[Stored items]
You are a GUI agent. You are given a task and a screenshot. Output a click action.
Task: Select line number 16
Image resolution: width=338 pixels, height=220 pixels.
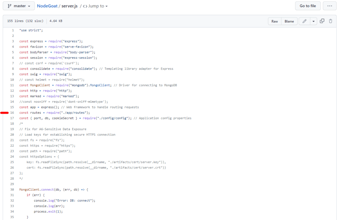click(x=12, y=113)
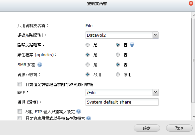Viewport: 195px width, 135px height.
Task: Open the SMB 加密 help icon
Action: click(40, 65)
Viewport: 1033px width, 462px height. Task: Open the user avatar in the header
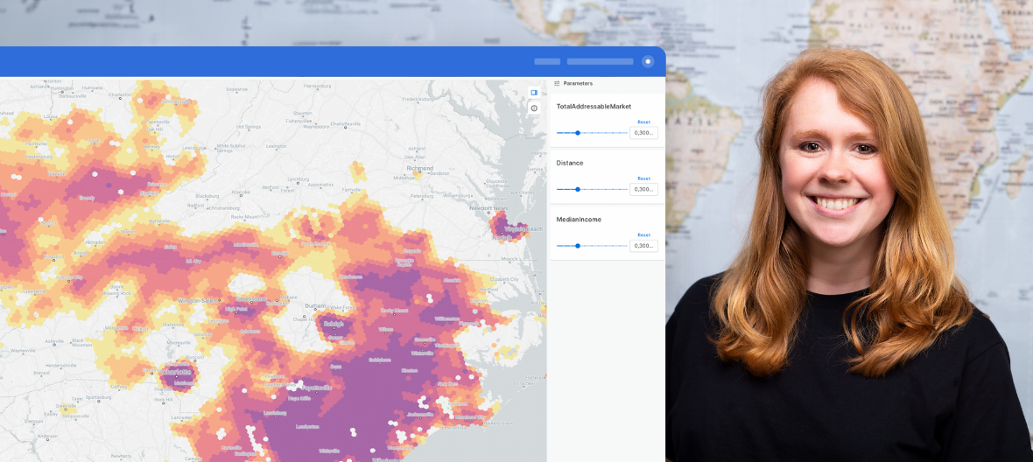tap(648, 61)
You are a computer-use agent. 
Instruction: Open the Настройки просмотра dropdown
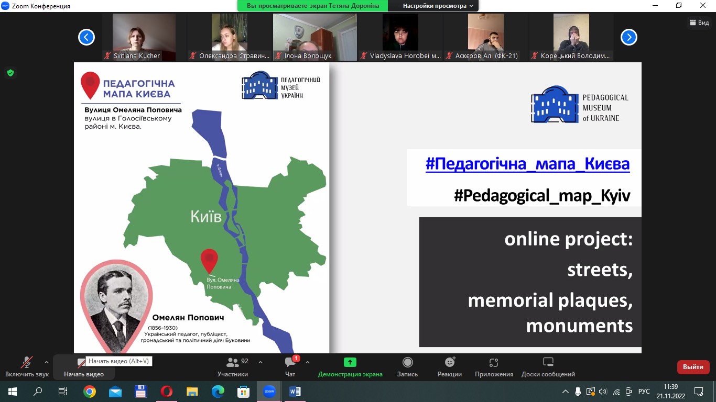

TO DO. Where the word "agent" appears in a line of the entries, copy that line.

ANSWER TO THIS TASK.
You are a GUI agent. You are given a task and a screenshot. Output a click action.
You are a computer-use agent. 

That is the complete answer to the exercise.